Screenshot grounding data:

-- Opening Marker --

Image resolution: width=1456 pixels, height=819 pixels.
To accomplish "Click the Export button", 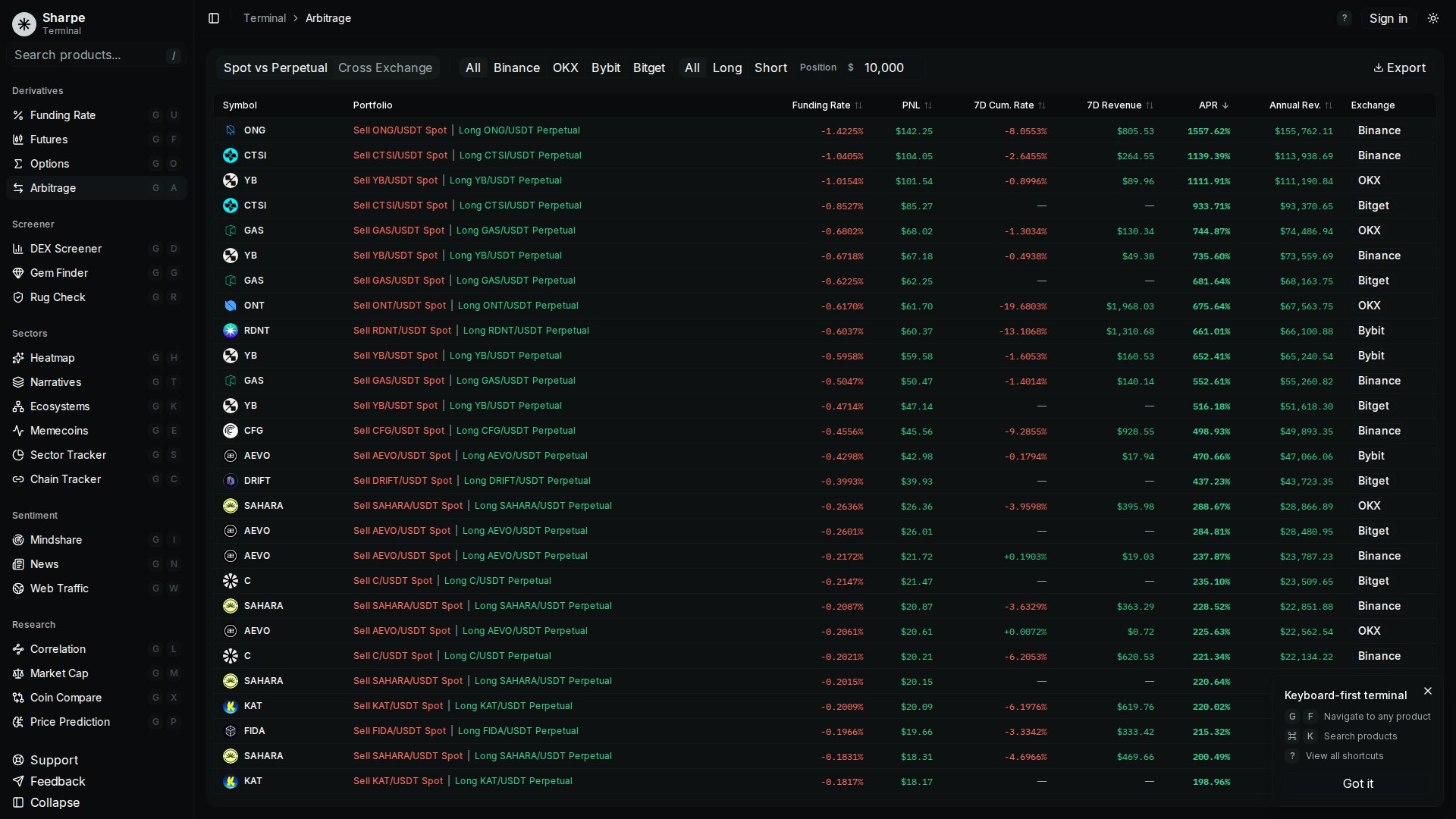I will [x=1399, y=67].
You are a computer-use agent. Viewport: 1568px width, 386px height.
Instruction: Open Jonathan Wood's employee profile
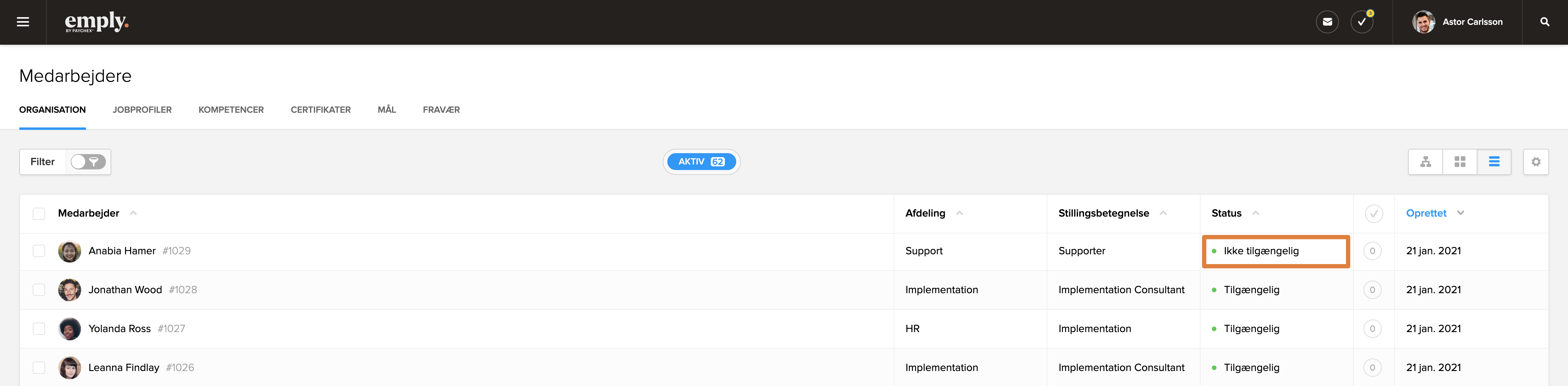tap(125, 290)
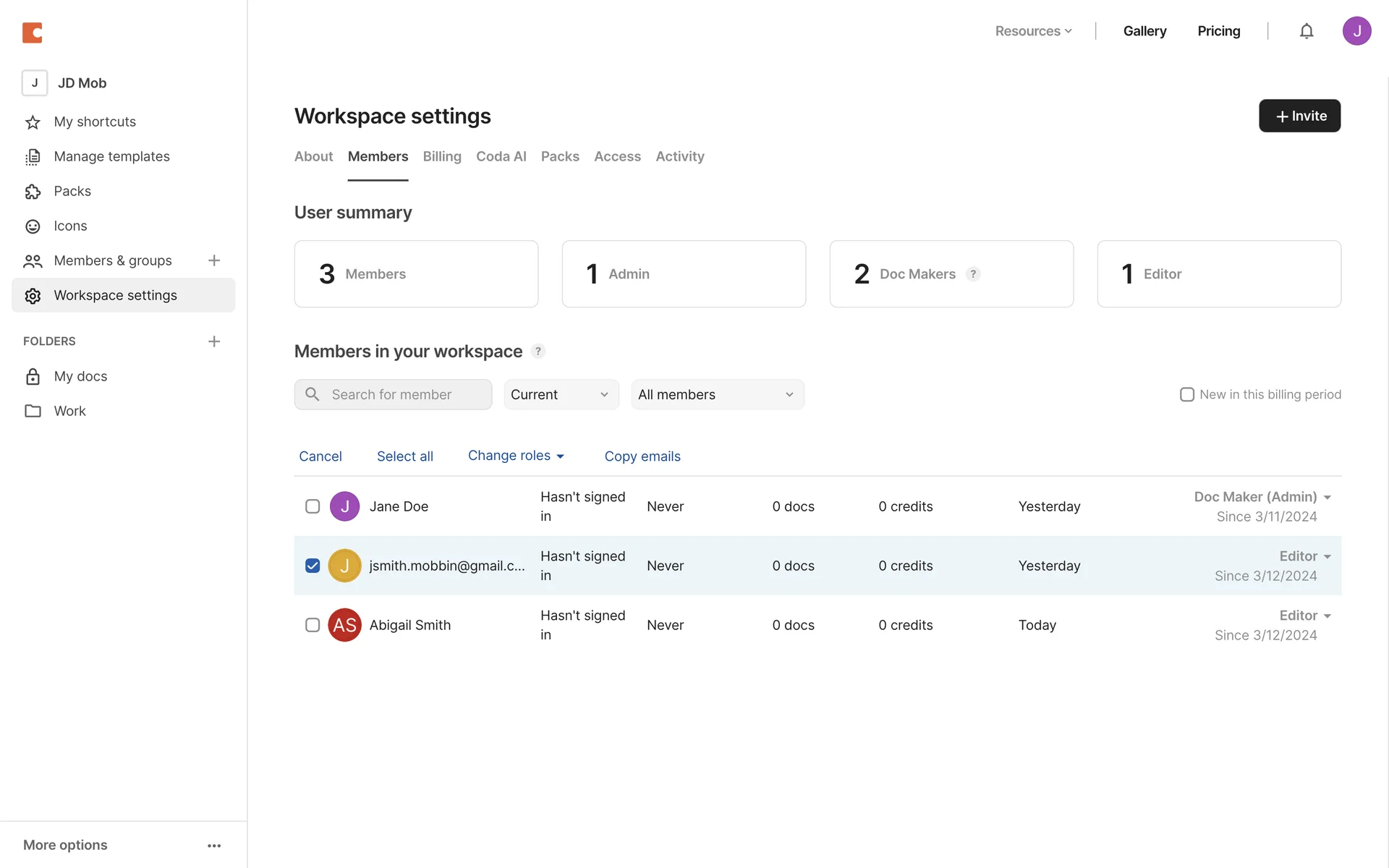This screenshot has height=868, width=1389.
Task: Open notifications bell icon
Action: (1306, 31)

-- Closing Marker --

All lines from the one containing "You are a computer-use" through the end of the entries, both ends included, should be written out exactly, with no pictures.

You are a computer-use agent. Viewport: 1568px width, 386px height.
Instruction: Open Jonathan Wood's employee profile
tap(125, 290)
This screenshot has height=868, width=1389.
Task: Open notifications bell icon
Action: (1306, 31)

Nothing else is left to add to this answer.